My PS2 has become my official DVD player, and my Philips 711 now sits idle. The Philips is sitting idle because it doesn't have video sharpening or DNR built in. And the cable I got for my PS2 brings in video a lot blacker than the one I have on the Philips (which is a Philips cable, surprisingly)

I eventually plan to get either a TV accepting component video or a project supporting the same, and I'll be upgrading my cabling to update accordingly. I'll probably at that point get a progressive scan DVD player though. But the PS2 will grow with the system.


----------



## Ricky (May 25, 2002)

Have any of you seen the Xbox controller?  It's as big as a dinner plate with bratwursts on either side


----------



## Matrix Agent (May 25, 2002)

I heard the gamecube controller was quite nice.

Up to this point, the most luxurious controller i've used is the N64 controller, nice egonomic design, with an analog joystick that actually offers some resistance, plus the buttons have actual names, rather than those goofy little shapes. 

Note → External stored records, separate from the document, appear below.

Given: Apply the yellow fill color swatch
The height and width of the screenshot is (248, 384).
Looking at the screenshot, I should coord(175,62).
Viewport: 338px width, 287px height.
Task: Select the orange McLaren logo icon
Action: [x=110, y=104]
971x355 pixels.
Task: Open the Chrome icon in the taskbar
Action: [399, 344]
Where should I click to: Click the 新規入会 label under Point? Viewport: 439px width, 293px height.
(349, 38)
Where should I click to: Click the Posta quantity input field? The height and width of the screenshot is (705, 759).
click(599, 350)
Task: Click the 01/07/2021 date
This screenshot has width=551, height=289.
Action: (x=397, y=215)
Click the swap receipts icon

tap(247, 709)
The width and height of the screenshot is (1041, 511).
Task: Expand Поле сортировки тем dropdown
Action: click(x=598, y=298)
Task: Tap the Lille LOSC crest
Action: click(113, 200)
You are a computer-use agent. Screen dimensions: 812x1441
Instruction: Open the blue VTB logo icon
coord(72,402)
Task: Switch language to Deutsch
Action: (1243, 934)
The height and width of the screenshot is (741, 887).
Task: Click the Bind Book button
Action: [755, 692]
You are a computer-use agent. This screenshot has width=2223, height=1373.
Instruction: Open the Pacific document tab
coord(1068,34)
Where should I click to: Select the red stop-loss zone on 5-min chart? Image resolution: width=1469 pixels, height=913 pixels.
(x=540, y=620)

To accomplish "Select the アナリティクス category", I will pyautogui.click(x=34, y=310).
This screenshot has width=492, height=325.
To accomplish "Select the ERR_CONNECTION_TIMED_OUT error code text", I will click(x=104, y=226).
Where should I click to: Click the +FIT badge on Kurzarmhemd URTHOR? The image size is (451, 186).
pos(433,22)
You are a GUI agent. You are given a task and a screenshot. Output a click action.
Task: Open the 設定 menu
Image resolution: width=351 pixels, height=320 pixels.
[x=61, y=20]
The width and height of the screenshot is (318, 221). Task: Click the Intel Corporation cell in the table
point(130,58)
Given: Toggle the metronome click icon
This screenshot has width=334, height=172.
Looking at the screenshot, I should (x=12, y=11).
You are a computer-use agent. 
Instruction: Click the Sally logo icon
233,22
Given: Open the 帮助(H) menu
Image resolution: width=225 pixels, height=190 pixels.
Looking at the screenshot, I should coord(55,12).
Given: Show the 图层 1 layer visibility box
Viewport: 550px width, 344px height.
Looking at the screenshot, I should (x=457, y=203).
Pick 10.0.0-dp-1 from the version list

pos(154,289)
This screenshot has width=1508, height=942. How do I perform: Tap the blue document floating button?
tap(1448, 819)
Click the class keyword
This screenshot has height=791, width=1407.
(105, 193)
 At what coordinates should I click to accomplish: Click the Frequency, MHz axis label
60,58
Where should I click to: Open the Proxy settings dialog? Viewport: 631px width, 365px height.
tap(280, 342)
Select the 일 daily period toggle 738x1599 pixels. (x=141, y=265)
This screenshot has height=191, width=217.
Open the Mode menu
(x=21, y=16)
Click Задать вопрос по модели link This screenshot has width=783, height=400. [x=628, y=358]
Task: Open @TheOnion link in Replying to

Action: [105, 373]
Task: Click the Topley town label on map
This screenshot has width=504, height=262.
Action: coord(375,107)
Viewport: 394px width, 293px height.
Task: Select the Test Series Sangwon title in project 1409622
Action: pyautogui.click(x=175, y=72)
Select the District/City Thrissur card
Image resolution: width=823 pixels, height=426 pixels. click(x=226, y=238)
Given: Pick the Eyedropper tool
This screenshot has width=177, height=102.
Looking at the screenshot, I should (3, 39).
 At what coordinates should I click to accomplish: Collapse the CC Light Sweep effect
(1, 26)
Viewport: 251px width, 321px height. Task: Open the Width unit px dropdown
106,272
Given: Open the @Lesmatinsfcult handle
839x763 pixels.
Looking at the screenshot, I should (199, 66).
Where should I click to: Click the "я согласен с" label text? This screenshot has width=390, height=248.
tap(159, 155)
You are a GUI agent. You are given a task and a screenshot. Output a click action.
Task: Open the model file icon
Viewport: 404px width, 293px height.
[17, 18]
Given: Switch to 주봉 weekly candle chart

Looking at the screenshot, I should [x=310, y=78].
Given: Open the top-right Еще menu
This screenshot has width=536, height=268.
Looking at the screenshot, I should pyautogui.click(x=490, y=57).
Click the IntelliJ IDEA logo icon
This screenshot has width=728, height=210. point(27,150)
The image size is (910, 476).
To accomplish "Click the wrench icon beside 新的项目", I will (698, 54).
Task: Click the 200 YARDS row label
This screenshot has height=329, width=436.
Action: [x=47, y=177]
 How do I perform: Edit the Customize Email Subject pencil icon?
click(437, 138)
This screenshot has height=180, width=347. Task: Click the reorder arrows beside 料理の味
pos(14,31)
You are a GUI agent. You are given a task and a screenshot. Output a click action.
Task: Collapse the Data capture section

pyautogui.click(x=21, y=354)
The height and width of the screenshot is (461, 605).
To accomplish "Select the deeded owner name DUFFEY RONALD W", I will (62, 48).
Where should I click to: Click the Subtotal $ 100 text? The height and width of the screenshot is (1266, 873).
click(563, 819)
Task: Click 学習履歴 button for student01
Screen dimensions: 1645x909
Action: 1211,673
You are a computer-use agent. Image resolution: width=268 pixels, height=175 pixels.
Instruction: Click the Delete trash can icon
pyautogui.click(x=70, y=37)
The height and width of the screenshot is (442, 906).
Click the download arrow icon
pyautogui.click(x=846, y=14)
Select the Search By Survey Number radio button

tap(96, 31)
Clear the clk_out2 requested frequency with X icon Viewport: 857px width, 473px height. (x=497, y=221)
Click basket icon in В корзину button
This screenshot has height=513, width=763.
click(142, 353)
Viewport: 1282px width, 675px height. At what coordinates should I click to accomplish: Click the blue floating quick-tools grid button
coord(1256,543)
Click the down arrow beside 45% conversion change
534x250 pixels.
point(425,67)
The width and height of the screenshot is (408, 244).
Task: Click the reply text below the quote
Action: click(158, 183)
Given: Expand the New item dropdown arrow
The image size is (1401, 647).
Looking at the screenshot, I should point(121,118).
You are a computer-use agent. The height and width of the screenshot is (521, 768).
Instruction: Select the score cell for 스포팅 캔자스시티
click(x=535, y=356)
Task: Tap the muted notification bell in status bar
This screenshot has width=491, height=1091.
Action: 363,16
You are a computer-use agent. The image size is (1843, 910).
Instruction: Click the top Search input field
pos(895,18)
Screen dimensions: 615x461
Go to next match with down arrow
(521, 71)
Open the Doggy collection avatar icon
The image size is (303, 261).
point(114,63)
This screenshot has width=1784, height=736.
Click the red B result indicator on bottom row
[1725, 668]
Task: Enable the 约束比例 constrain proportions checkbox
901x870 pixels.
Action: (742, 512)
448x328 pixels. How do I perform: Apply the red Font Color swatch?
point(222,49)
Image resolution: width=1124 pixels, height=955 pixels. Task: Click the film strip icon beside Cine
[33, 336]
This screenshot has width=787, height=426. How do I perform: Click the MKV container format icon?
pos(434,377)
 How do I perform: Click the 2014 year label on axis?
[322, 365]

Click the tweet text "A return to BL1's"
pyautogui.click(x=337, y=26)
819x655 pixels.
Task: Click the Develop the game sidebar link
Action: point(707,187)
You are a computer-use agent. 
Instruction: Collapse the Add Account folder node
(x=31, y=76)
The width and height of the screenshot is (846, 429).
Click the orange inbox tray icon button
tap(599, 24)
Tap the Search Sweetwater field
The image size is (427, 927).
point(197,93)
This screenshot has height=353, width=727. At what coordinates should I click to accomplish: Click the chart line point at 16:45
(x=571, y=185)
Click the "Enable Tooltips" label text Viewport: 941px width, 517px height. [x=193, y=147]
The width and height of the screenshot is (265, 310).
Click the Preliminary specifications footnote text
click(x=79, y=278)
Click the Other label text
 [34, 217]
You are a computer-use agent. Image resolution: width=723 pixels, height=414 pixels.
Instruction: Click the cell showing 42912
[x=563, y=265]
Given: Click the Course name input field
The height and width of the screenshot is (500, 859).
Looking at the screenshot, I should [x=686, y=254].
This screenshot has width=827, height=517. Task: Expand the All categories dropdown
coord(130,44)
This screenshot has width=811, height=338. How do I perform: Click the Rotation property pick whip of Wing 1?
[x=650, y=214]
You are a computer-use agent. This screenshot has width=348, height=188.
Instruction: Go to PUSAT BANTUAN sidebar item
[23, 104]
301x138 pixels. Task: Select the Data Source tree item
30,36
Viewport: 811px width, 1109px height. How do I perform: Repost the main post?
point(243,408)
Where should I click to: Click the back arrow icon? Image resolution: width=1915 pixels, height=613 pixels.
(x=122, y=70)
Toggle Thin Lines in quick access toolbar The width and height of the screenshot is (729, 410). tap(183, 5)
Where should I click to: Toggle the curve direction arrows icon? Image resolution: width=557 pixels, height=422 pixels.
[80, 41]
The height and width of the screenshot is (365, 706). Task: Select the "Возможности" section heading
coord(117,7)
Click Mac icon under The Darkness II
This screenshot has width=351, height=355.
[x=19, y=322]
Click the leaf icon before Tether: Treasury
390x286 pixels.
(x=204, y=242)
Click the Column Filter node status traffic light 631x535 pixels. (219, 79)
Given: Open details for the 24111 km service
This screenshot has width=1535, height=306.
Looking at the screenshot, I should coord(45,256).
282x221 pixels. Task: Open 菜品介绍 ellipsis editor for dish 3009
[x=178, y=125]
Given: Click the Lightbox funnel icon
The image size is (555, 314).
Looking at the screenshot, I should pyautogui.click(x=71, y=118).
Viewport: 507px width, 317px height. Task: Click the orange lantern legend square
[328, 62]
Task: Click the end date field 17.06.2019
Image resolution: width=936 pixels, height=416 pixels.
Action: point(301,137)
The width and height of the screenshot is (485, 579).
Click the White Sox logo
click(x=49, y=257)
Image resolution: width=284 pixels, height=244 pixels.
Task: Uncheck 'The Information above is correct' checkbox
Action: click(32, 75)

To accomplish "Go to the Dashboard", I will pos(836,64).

Anyone else have a favorite controller?


----------



## Ricky (May 25, 2002)

My fav is the GameCube.  It's just really comfy and makes a whole lot of sense.


----------



## Bluefusion (May 25, 2002)

Uggggh. Nintendo's controller designers have always been (and still are) the worst of any. The Xbox controller, if your hands are big enough, is actually not nearly as annoying as you'd think, except for the black and white buttons, which are placed in an area where you can never really tell what button you're pushing. But Nintendo's designs... ugh. The NES was a joke. The Super NES was a joke (this, at the time that Sega had the Genesis controller!!!), the N64... oh, don't get me started. A big, ugly, completely unnatural controller with an extra handle for no apparent reason (the whole group of buttons on the left side shouldn't have been there at all, since you would have to switch your hand position to even use them!) and the GameCube controller, while I admit is probably the best one Nintendo has done, is still ridiculously unrefined compared to the PlayStation's. I mean, what's not to like about the PS2 controller? It fits perfectly in your hands; the buttons are in exactly the right places, and you don't think about USING a controller--it just becomes part of your game. For me at least, I always liked the shapes. It's a bit odd, but I thought they were kind of inventive. In any case though, the controller design is just FAR better. I don't own ANY game consoles at all (except for a Genesis/SegaCD/Sega 32x combo ) but really, the PS2's controller is just much more intuitive...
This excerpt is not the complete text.